--- Passage to read ---
Fine structure of neural spiking and synchronization in the presence of conduction delays

Abstract

Hippocampal networks of excitatory and inhibitory neurons that produce gamma-frequency rhythms display behavior in which the inhibitory cells produce spike doublets when there is strong stimulation at separated sites. It has been suggested that the doublets play a key role in the ability to synchronize over a distance. Here we analyze the mechanisms by which timing in the spike doublet can affect the synchronization process. The analysis describes two independent effects: one comes from the timing of excitation from separated local circuits to an inhibitory cell, and the other comes from the timing of inhibition from separated local circuits to an excitatory cell. We show that a network with both of these effects has different synchronization properties than a network with either excitatory or inhibitory type of coupling alone, and we give a rationale for the shorter space scales associated with inhibitory interactions.

Figure 1

Network of two coupled local circuits, each with one E and one I cell.

Figure 2

Latency to firing of I-cell after last received E-pulse. (A) Dependence on maximal excitatory conductance c_ei between circuits; g_ii = 0.15, g_ei = 0.2. (B) Dependence on inputs g_ei and g_ii to I cell within a circuit; c_ei = 0.1.

Figure 3

Latency to firing of E-cell after last received I-pulse. Discrete data points are computed from equations in Appendix. The three graphs correspond (top to bottom) to c_ei/g_ei = 1.0, 0.5, 0.25. Dashed lines for the top two are computed from formula 1 with τ = 20, t_p = 25, t_ei = 1.5.
--- Recorded information ---
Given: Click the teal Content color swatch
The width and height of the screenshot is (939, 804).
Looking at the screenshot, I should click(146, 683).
---
About this exercise:
In the text on neural spiking and synchronization, what do the inhibitory cells produce when there is strong stimulation at separated sites? Use only the text on neural spiking and synchronization, not the data.

Response:
Spike doublets.